--- Begin ---
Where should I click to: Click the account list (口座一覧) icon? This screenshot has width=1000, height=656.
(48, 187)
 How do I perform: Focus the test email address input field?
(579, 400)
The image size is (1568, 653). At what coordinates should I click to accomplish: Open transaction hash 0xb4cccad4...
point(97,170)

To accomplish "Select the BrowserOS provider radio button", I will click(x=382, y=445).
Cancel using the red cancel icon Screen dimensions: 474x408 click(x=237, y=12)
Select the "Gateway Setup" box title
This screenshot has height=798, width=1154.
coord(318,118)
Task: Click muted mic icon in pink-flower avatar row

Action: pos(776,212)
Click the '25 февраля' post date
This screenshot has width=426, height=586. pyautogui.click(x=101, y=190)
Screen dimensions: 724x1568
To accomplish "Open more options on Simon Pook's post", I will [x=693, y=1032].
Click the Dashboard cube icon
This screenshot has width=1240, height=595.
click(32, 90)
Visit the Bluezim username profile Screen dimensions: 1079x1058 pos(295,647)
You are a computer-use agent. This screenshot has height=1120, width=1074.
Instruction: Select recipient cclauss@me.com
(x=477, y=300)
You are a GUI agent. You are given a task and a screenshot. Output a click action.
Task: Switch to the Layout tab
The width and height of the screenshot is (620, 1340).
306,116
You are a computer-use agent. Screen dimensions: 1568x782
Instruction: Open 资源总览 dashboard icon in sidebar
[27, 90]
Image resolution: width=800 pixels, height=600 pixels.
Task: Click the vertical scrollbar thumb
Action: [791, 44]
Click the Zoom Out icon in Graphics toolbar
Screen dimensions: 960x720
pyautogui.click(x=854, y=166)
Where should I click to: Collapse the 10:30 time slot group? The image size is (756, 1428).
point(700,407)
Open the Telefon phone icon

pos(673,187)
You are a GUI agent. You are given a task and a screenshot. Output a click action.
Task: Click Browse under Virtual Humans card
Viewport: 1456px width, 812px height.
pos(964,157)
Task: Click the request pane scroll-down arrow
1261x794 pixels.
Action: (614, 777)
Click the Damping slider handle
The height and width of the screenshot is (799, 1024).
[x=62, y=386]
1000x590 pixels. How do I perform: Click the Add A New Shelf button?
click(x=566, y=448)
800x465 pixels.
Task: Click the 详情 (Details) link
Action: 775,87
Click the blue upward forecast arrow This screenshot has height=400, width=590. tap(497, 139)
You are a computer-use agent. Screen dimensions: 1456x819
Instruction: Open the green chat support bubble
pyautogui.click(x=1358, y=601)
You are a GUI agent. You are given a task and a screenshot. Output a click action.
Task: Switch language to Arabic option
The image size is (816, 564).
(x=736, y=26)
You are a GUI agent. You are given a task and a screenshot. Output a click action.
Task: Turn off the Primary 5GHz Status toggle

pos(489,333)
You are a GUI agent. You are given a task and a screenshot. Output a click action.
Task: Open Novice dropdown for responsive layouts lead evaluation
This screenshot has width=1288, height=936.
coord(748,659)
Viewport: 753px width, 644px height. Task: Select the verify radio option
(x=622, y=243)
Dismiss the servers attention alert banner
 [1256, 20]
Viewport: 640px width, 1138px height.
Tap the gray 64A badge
--- End ---
-- Exercise brief --
Please arrange every line of the material above as a Markdown table with two columns, "Number" and "Entry", holding each line's row number and its text, and leave out blank lines.

-- Finished task --
| Number | Entry |
|---|---|
| 1 | Where should I click to: Click the account list (口座一覧) icon? This screenshot has width=1000, height=656. |
| 2 | (48, 187) |
| 3 |  How do I perform: Focus the test email address input field? |
| 4 | (579, 400) |
| 5 | The image size is (1568, 653). At what coordinates should I click to accomplish: Open transaction hash 0xb4cccad4... |
| 6 | point(97,170) |
| 7 | To accomplish "Select the BrowserOS provider radio button", I will click(x=382, y=445). |
| 8 | Cancel using the red cancel icon Screen dimensions: 474x408 click(x=237, y=12) |
| 9 | Select the "Gateway Setup" box title |
| 10 | This screenshot has height=798, width=1154. |
| 11 | coord(318,118) |
| 12 | Task: Click muted mic icon in pink-flower avatar row |
| 13 | Action: pos(776,212) |
| 14 | Click the '25 февраля' post date |
| 15 | This screenshot has width=426, height=586. pyautogui.click(x=101, y=190) |
| 16 | Screen dimensions: 724x1568 |
| 17 | To accomplish "Open more options on Simon Pook's post", I will [x=693, y=1032]. |
| 18 | Click the Dashboard cube icon |
| 19 | This screenshot has width=1240, height=595. |
| 20 | click(32, 90) |
| 21 | Visit the Bluezim username profile Screen dimensions: 1079x1058 pos(295,647) |
| 22 | You are a computer-use agent. This screenshot has height=1120, width=1074. |
| 23 | Instruction: Select recipient cclauss@me.com |
| 24 | (x=477, y=300) |
| 25 | You are a GUI agent. You are given a task and a screenshot. Output a click action. |
| 26 | Task: Switch to the Layout tab |
| 27 | The width and height of the screenshot is (620, 1340). |
| 28 | 306,116 |
| 29 | You are a computer-use agent. Screen dimensions: 1568x782 |
| 30 | Instruction: Open 资源总览 dashboard icon in sidebar |
| 31 | [27, 90] |
| 32 | Image resolution: width=800 pixels, height=600 pixels. |
| 33 | Task: Click the vertical scrollbar thumb |
| 34 | Action: [791, 44] |
| 35 | Click the Zoom Out icon in Graphics toolbar |
| 36 | Screen dimensions: 960x720 |
| 37 | pyautogui.click(x=854, y=166) |
| 38 | Where should I click to: Collapse the 10:30 time slot group? The image size is (756, 1428). |
| 39 | point(700,407) |
| 40 | Open the Telefon phone icon |
| 41 | pos(673,187) |
| 42 | You are a GUI agent. You are given a task and a screenshot. Output a click action. |
| 43 | Task: Click Browse under Virtual Humans card |
| 44 | Viewport: 1456px width, 812px height. |
| 45 | pos(964,157) |
| 46 | Task: Click the request pane scroll-down arrow |
| 47 | 1261x794 pixels. |
| 48 | Action: (614, 777) |
| 49 | Click the Damping slider handle |
| 50 | The height and width of the screenshot is (799, 1024). |
| 51 | [x=62, y=386] |
| 52 | 1000x590 pixels. How do I perform: Click the Add A New Shelf button? |
| 53 | click(x=566, y=448) |
| 54 | 800x465 pixels. |
| 55 | Task: Click the 详情 (Details) link |
| 56 | Action: 775,87 |
| 57 | Click the blue upward forecast arrow This screenshot has height=400, width=590. tap(497, 139) |
| 58 | You are a computer-use agent. Screen dimensions: 1456x819 |
| 59 | Instruction: Open the green chat support bubble |
| 60 | pyautogui.click(x=1358, y=601) |
| 61 | You are a GUI agent. You are given a task and a screenshot. Output a click action. |
| 62 | Task: Switch language to Arabic option |
| 63 | The image size is (816, 564). |
| 64 | (x=736, y=26) |
| 65 | You are a GUI agent. You are given a task and a screenshot. Output a click action. |
| 66 | Task: Turn off the Primary 5GHz Status toggle |
| 67 | pos(489,333) |
| 68 | You are a GUI agent. You are given a task and a screenshot. Output a click action. |
| 69 | Task: Open Novice dropdown for responsive layouts lead evaluation |
| 70 | This screenshot has width=1288, height=936. |
| 71 | coord(748,659) |
| 72 | Viewport: 753px width, 644px height. Task: Select the verify radio option |
| 73 | (x=622, y=243) |
| 74 | Dismiss the servers attention alert banner |
| 75 |  [1256, 20] |
| 76 | Viewport: 640px width, 1138px height. |
| 77 | Tap the gray 64A badge |